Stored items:
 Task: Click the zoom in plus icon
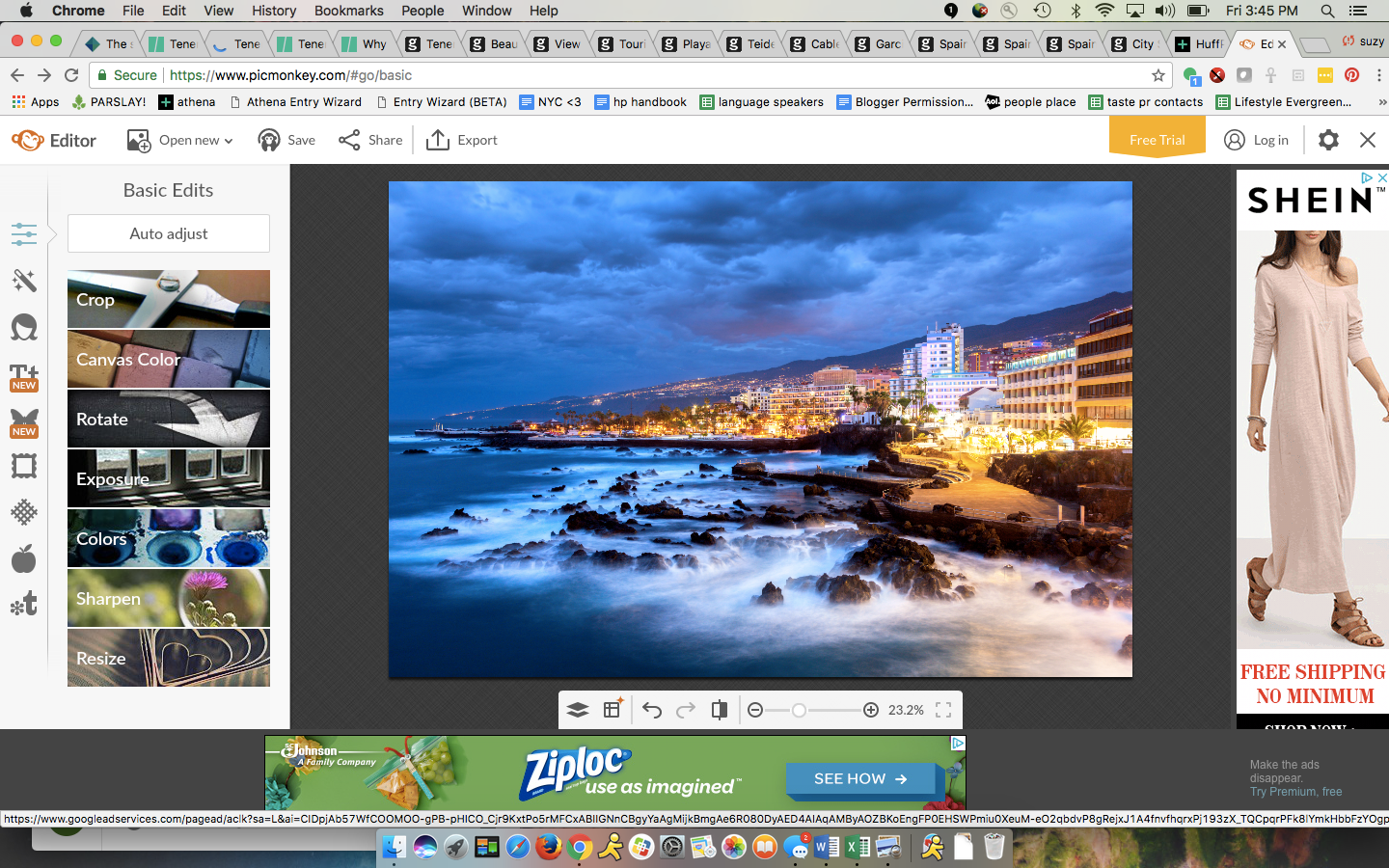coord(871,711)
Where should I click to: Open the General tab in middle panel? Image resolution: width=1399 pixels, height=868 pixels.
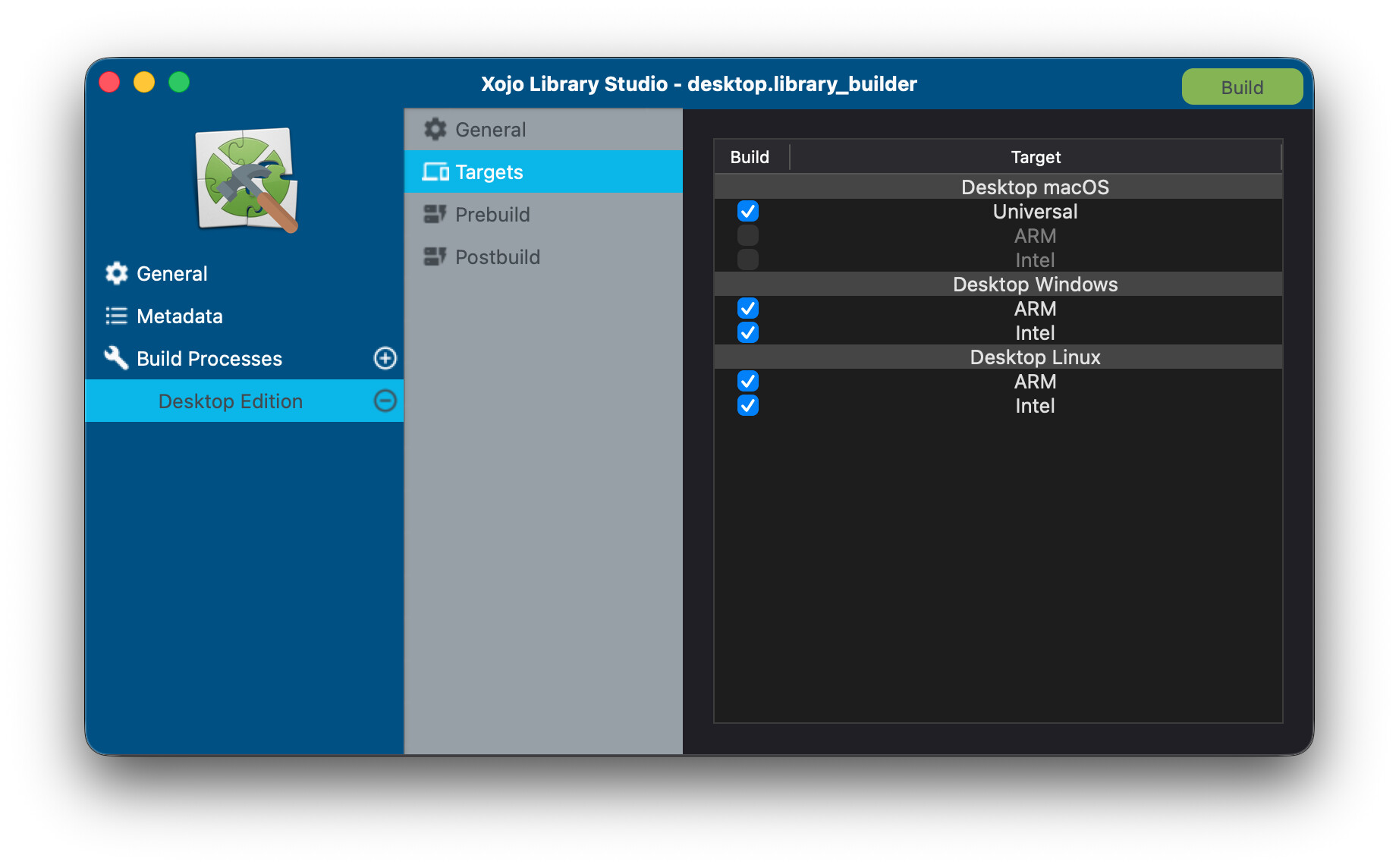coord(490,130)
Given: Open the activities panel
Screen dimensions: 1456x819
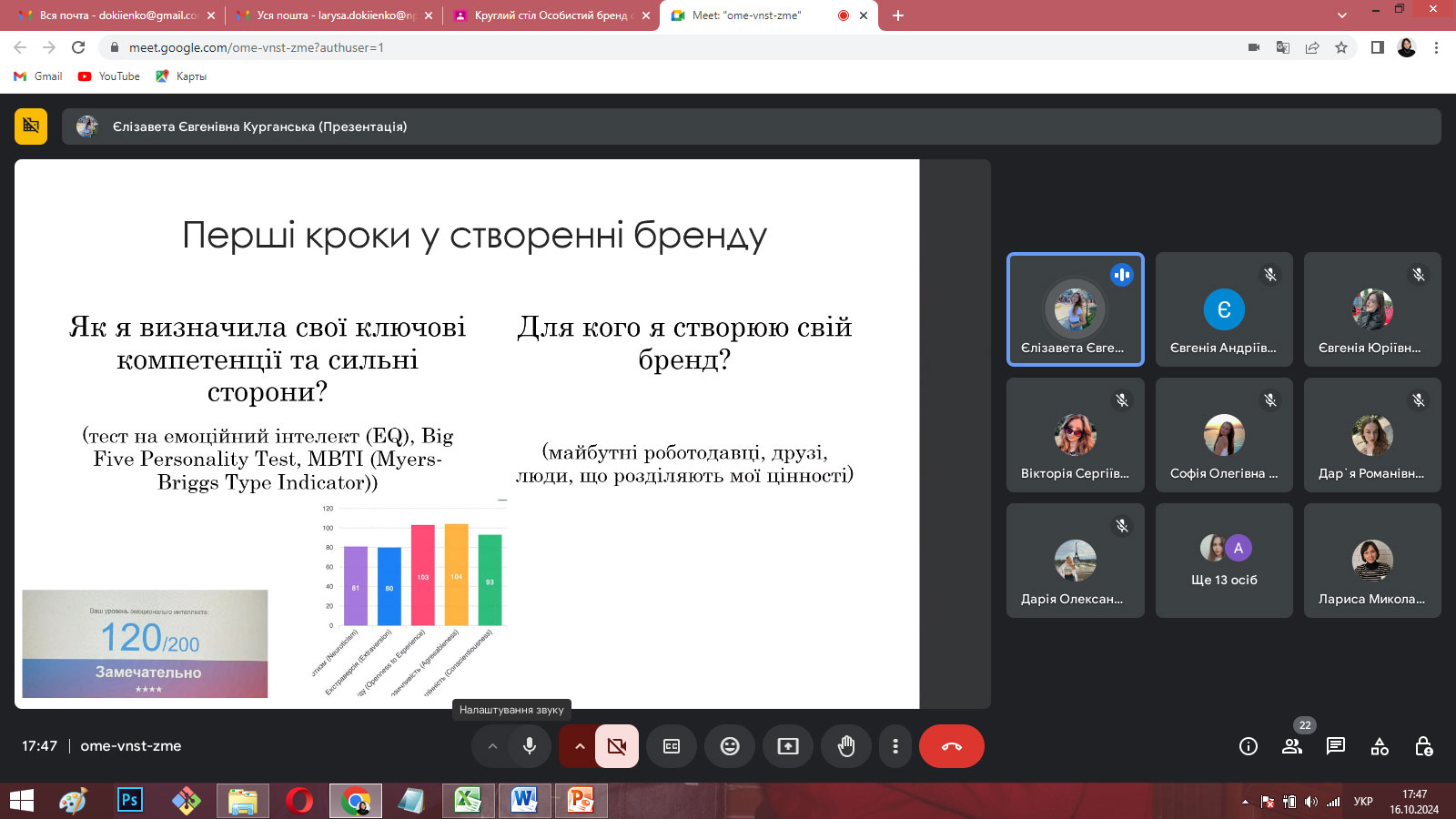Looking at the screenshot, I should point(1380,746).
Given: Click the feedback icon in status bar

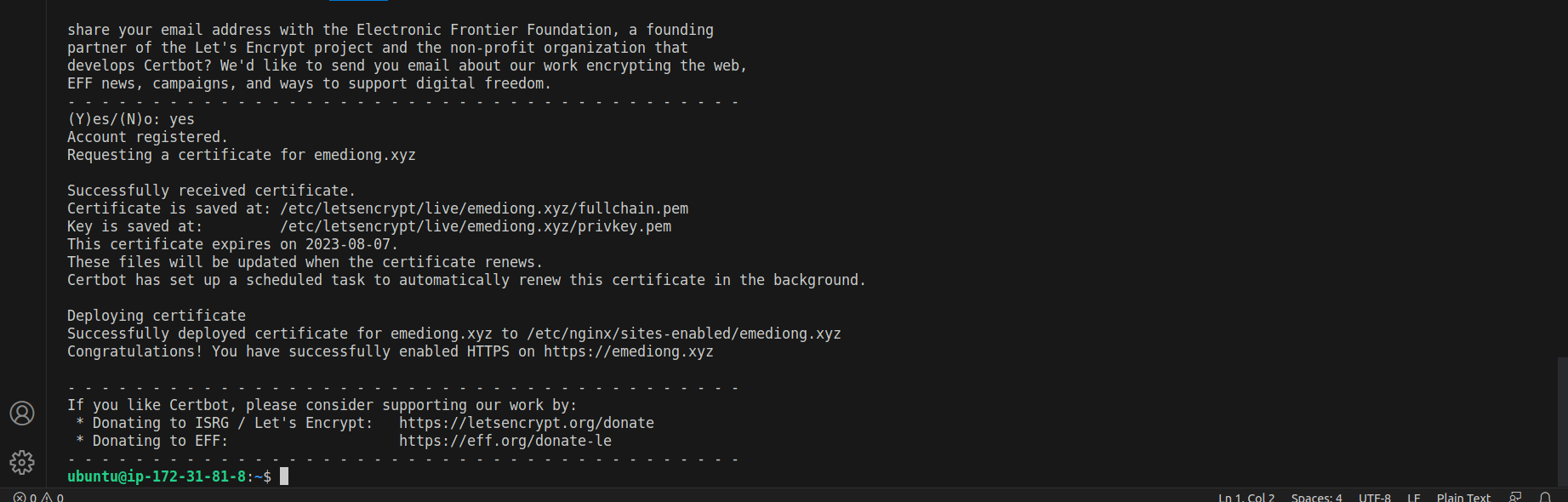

PROBLEM DETAILS - In your copy, restate the data above word for word but leave out any picture.

WRITTEN RESPONSE -
 Task: Click the zoom in plus icon
coord(871,711)
Where should I click to: Open the General tab in middle panel? Image resolution: width=1399 pixels, height=868 pixels.
coord(490,130)
Given: Open the activities panel
Screen dimensions: 1456x819
Looking at the screenshot, I should point(1380,746).
Given: Click the feedback icon in status bar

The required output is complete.